- **PASSAGE PROVIDED**
Today’s Kashmir, locked-down and shut off from the world, isn’t what one of us saw as he and his band played bin May 2008 at the edge of Srinagar’s ethereal Dal Lake. Coming from Kashmir, Lahore, Kolkata, New York and Toronto, the band’s members found a common language of compassion, freedom and unity. For that one 2008 day, guitars silenced the guns.

Kashmir’s old conflict, dating back to 1947, took a dramatic new turn on August 5 when the Indian government abruptly, probably unconstitutionally, and certainly most undemocratically eliminated Kashmir’s special status with the Indian Union.

Not a single Kashmiri was consulted as Article 370 of the Indian Constitution, guaranteeing the special status that reconciled popular Kashmiri leaders to joining the Indian Union, was suddenly gutted.

Among other things, that special status barred non-Kashmiris from buying land or landed property or voting in Hindu-majority India’s sole Muslim-majority state, thereby preventing any deliberate alteration of its demography.

Not only was special status abolished overnight, “Jammu & Kashmir,” as the space was formally known, was removed from India’s map of states and replaced by two “union” or federal territories. Across a tense border from them sits a large portion of pre-1947 Jammu & Kashmir that Pakistan has administered for 70 years.

- **SOURCE EXCERPT**
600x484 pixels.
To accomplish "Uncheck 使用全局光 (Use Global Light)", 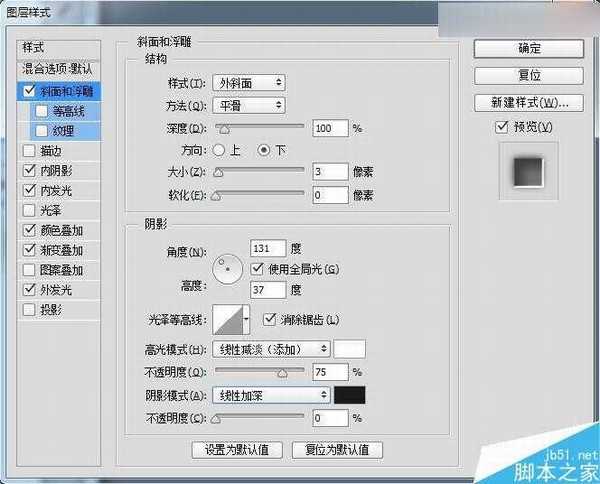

- **PROBLEMS TO SOLVE**
[a] Answer these questions from the Kashmir passage:
(i) On what date did the Indian government eliminate Kashmir's special status?
(ii) Which article of the Indian Constitution guaranteed that status?
(iii) What replaced "Jammu & Kashmir" on India's map of states?
[b] From the Kashmir passage, extract the stretch from "Today’s Kashmir, locked-down" through "the Indian Union.".
[c] State whether each statement agrees with the Kashmir passage. Answer yes or no, and quote the words that decide it.
(i) The conflict in Kashmir goes back to 1947.
(ii) Kashmiris were consulted before Article 370 was gutted.
(iii) Pakistan has administered part of pre-1947 Jammu & Kashmir for 70 years.
The material has no connection to the text about Kashmir.

- **ANSWERS GIVEN**
[a]
(i) August 5
(ii) Article 370
(iii) Two "union" or federal territories

[b]
Today’s Kashmir, locked-down and shut off from the world, isn’t what one of us saw as he and his band played bin May 2008 at the edge of Srinagar’s ethereal Dal Lake. Coming from Kashmir, Lahore, Kolkata, New York and Toronto, the band’s members found a common language of compassion, freedom and unity. For that one 2008 day, guitars silenced the guns.

Kashmir’s old conflict, dating back to 1947, took a dramatic new turn on August 5 when the Indian government abruptly, probably unconstitutionally, and certainly most undemocratically eliminated Kashmir’s special status with the Indian Union.

[c]
(i) Yes: "Kashmir’s old conflict, dating back to 1947"
(ii) No: "Not a single Kashmiri was consulted as Article 370 of the Indian Constitution"
(iii) Yes: "a large portion of pre-1947 Jammu & Kashmir that Pakistan has administered for 70 years"